Coronavirus Deals a Blow to Global Battle Against Poverty

IMF Managing Director Kristalina Georgieva at a virtual news conference for the annual meeting of the World Bank and the IMF this month.

Photo: Liu Jie/Zuma Press

WASHINGTON—After decades of progress against global poverty, world leaders are facing a setback due to the coronavirus pandemic and struggling to come up with a response that matches the scale of the problem.

Finance ministries and central banks around the world have rushed to bolster their economies, enacting unprecedented spending measures and slashing interest rates. While those actions are cushioning the blow from the pandemic and economic lockdowns, a consensus is emerging that the actions likely won’t prevent a large increase in poverty.

“The world’s not moving quickly enough,” said Eric LeCompte, the executive director of Jubilee USA Network, a nonprofit that seeks debt forgiveness for the world’s poorest countries. “The reality is that we’ve had a global $12 trillion stimulus and nearly 90% of that stimulus has been spent in wealthy countries…and less than 3% in developing countries,” those with average incomes under about $4,000.

The issue was at the forefront of discussions among global policy makers at the annual meetings of the International Monetary Fund and World Bank, held virtually this past week and concluding Sunday.

Many poor countries are especially vulnerable because they are dependent on trade and tourism, which have been hard-hit during the pandemic.
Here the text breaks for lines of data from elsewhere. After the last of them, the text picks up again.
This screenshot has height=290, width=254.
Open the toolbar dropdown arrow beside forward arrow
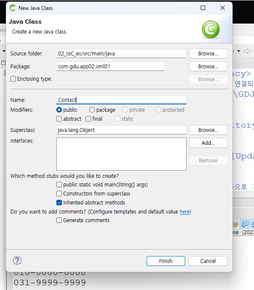tap(239, 51)
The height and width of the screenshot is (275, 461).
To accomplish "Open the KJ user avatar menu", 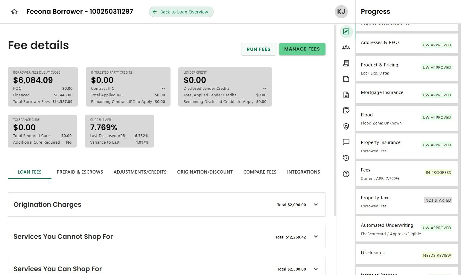I will [341, 12].
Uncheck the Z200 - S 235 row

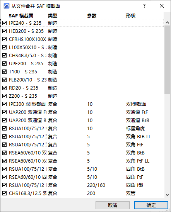tap(5, 96)
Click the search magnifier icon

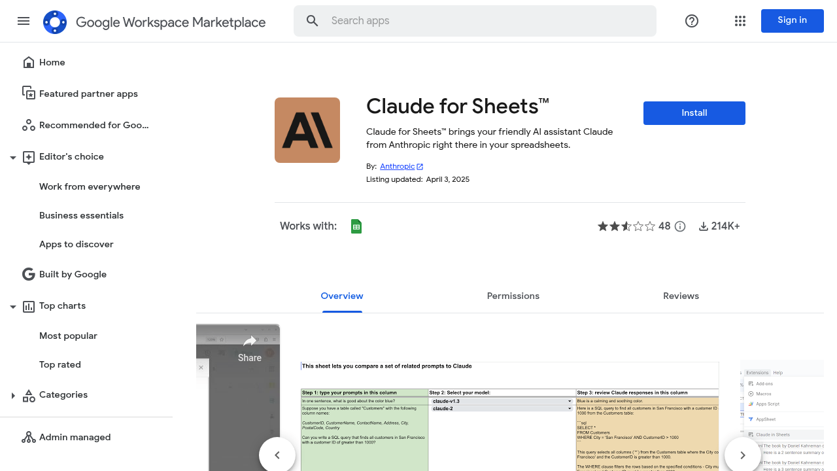point(312,21)
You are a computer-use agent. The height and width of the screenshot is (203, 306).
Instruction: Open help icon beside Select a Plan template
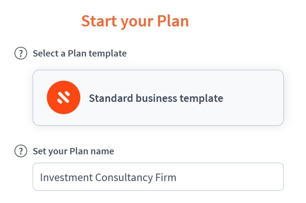point(21,53)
A World Bank report released earlier this month estimated that nearly 100 million people in 2020 will be thrown into extreme poverty, defined as living on less than $1.90 a day, and that the number could continue to rise even as the global economy rebounds next year. An IMF report concluded many poor countries need more financial support.

“For recovering out of this deep crisis, we are going to need infrastructure investment, we are going to need investment to restore human capital. And the ability to rebuild post-Covid is critical,” said Carmen Reinhart, chief economist of the World Bank. “That requires funding. At the same time, the debt overhang that’s a legacy of Covid needs to be addressed via restructuring.”

A group of 73 low-income countries has become the focus of debt concerns. These countries collectively owe nearly half a trillion dollars, which is more than 50% of their GDP, a heavy burden for low-income countries, according to data from the Institute of International Finance, a trade association for global banks.

Ngozi Okonjo-Iweala, a former Nigerian finance minister who heads Gavi, a group promoting access to immunization, said rich countries have deployed the equivalent of more than 10% of their gross domestic product on fighting the pandemic and its economic fallout, while African countries have spent around 2% of GDP.

“Many of these countries do not have the fiscal space with which to stimulate the economy or even to afford vaccines,” she said. “The world is interconnected now. As long as people in developing countries and poor countries aren’t safe, nobody in the developed countries is safe.”

The World Bank is already planning to deploy nearly all its available resources for the challenge. The bank, whose mission is to fight poverty, is planning to lend as much as $160 billion to help countries with coronavirus relief.

The Group of 20 advanced and big emerging-market economies has offered the 73 low-income countries the option to suspend payments on government-to-government debt to free up resources to combat the pandemic. Such bilateral government debt makes up about 36% of these nations’ debts, or $180 billion, according to IIF data.

At the meetings this past week, the G-20 agreed to suspend payments for another six months.

The IIF estimates the program has allowed the deferral of about $5 billion in payments. But that doesn’t come close to the $260 billion of financing the IIF estimates they will need in 2021 to fund their operations and service debt payments. Only two countries in the group—Honduras and Mongolia—have been able to borrow on international debt markets.

“There’s a disconnect between global policy discussions, global economic forecasts and what’s happening on the ground,” said Andrew Wilson, director of policy at the International Chamber of Commerce. While the IMF’s economic forecasts improved since June, Mr. Wilson said many countries are seeing continued deterioration.

“The local private sector and local economy is unraveling at a remarkable rate” in poorer countries, he said.

The chamber helped conduct a recent survey of around 2,000 small businesses in poor countries, which showed that fewer than half had received financial support from their governments or international programs. Just over half said they could go out of business permanently unless economic activity began to pick up in the next three to six months or they received some sort of support.

Meanwhile, the pandemic has opened a large gap between wealthier emerging-market countries and the poorest developing nations, officials said. The largest and wealthiest of them have been able to raise money in financial markets since the pandemic started.

“Abundant liquidity and low interest rates helped many emerging markets to regain access to borrowing—but not a single country in sub-Saharan Africa has issued external debt since March,” said IMF Managing Director Kristalina Georgieva.

Sri Mulyani Indrawati, Indonesia’s finance minister, said her country borrowed repeatedly this year at a “very good rate,” even during the market turmoil in April. Thanks to the strong fiscal and monetary response, Indonesia’s economy began rebounding in the third quarter after a steep 5.3% contraction in the second quarter from a year earlier. “I do hope we will continue to get access to the market,” she said. “I am more optimistic.”